EXCERPT PROVIDED:
[Start of Attachment]
I am back and happy to be back! People think I am crazy when I say I am happy to return from vacation. I love going away on vacation and seeing my family and all the fun stuff that it entails, but I also love coming back home. I love my routine, my bed, my life.
In Brazil I mostly stayed with family and saw a few old friends. No partying or travelling to the beach. The purpose of the trip was to be with my father and I did that. I am extremely happy and also relieved that he is doing so well. I love my family and feel so immensely blessed by them and the opportunity to spend time with them.
Now I am back and picking up where I left off. Being with my family in Brazil highlighted what I already knew: I cannot date someone that is not respectful of my belief in God and all Godly related things. My Dad’s recovery from a potentially deadly infection/gangrene has been nothing short of a miracle. How can I not believe in the power of something bigger than I am?
I will write more about my trip but for now I will just mention something that my sister said that has been stuck on my mind. Even though we have been living apart for almost 30 years she is still the person that knows me the best. Or so I thought. So her opinion really matters to me.
I was telling her about my latest dating adventure (speed dating) when she told me that it seemed that I am desperate for a boyfriend just to say that I have a boyfriend. I was shocked that she thought that. I respect her opinion but it cannot be further from the truth. There has been plenty of opportunities for me to have a boyfriend if all I wanted to do was say I have a boyfriend, but I am interested in more. I want it all, and yet all I want is simple. I just want the company of someone that makes my heart sing. And so far my heart has been silent.
My sister never read my blog even though she was the first one I told about it. She said she thought I didn’t keep it up. I was disappointed about that. Maybe she is reading it now, or maybe not! Do I have a history of not seeing things through? Perhaps she thinks that too. But anyway, that is not the point. The point is that her comment made me think of you: you my reader and my friend. Do you think I am dying for a boyfriend just to say I have a boyfriend? Do you care either way?
“I am lonely, yet not everybody will do. I don’t know why, some people fill the gaps and others emphasize my loneliness.” ― Anaïs Nin
I would hate to be thought of as “that girl”, you know, the one desperate for a boyfriend, the one that cannot live without a man! I am more than somebody looking for a boyfriend and would hate to be seen as only that. Perhaps I need to change my writing. Perhaps I should talk more about the other areas of my life. Perhaps I should forget about dating for awhile, or at least stop talking about it.
I started this blog because of a broken heart so it is fitting that this blog is mostly about my heart. Also my dating adventures seem to be more interesting than other details about my life. I always like to focus on the fun and positive. Why should I talk about how much I am spending in my father’s medical bills or the fact that my tenant is 2 weeks late with the rent check when the dating trials and tribulations are more fun?
Perhaps I should do nothing different at all. I should continue to be me. Is it important what others know and think about me or is it enough that I know who I am and what I am about? Truth is I don’t really care what others think of me, but it is hard when their view is so opposed to the truth.
[End of Attachment]
PROBLEM STATEMENT:
From the blog post about returning from Brazil, return the passage word for word, starting with "Now I am back" and going on through "matters to me.". The records play no part in this work.

GIVEN RECORDS:
[Start of Attachment]
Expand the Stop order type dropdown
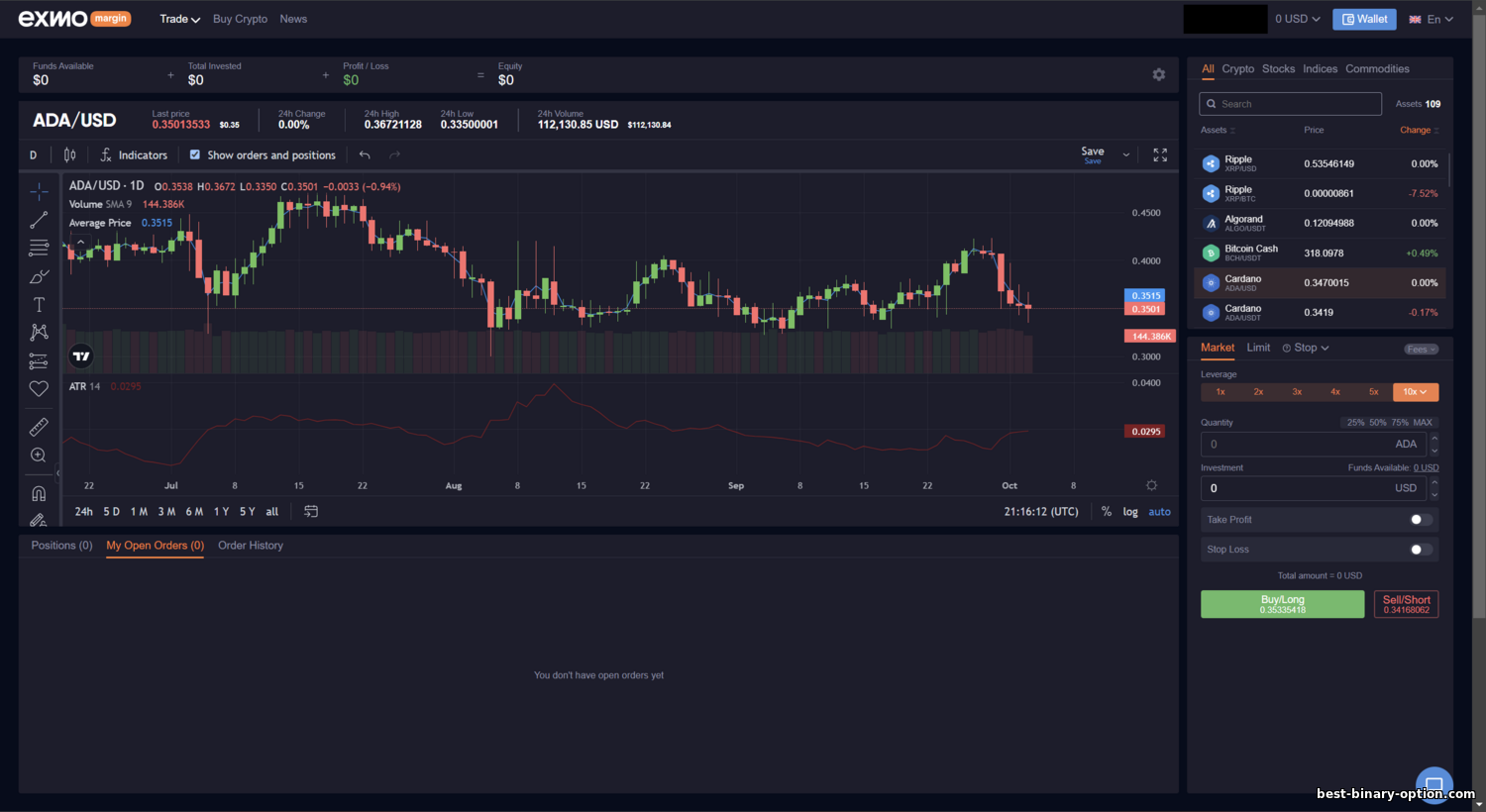This screenshot has width=1486, height=812. [x=1306, y=348]
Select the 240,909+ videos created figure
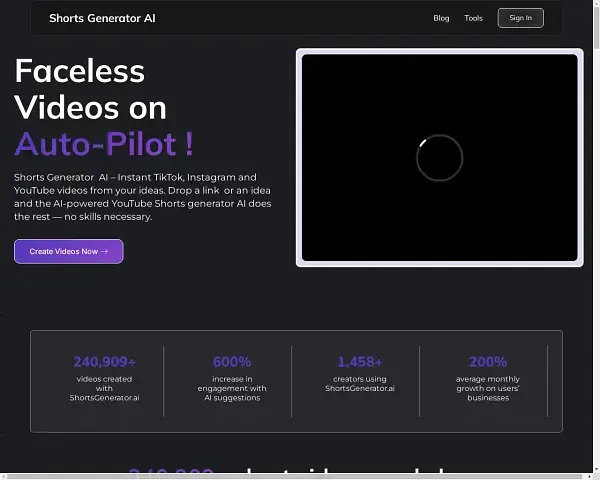600x480 pixels. pos(104,361)
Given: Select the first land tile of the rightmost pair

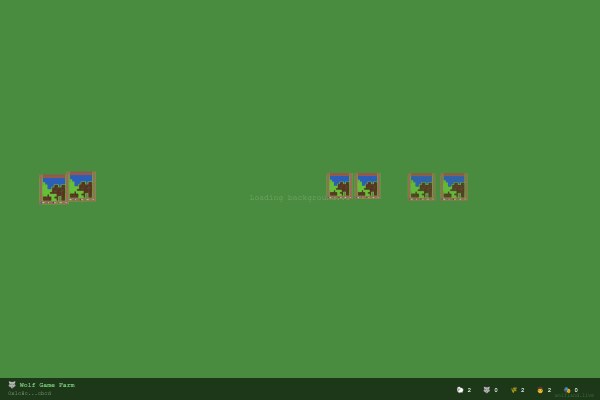Looking at the screenshot, I should pyautogui.click(x=421, y=187).
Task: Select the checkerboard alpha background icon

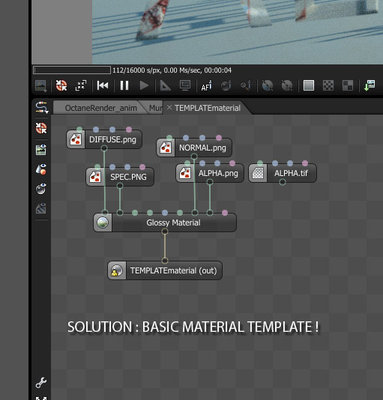Action: [328, 86]
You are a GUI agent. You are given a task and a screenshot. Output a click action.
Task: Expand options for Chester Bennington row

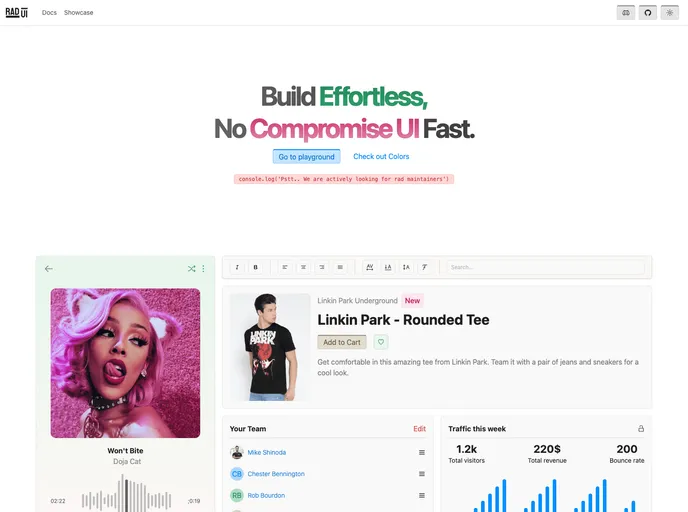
[End of Attachment]
ANSWER TO THE EXERCISE:
Now I am back and picking up where I left off. Being with my family in Brazil highlighted what I already knew: I cannot date someone that is not respectful of my belief in God and all Godly related things. My Dad’s recovery from a potentially deadly infection/gangrene has been nothing short of a miracle. How can I not believe in the power of something bigger than I am?
I will write more about my trip but for now I will just mention something that my sister said that has been stuck on my mind. Even though we have been living apart for almost 30 years she is still the person that knows me the best. Or so I thought. So her opinion really matters to me.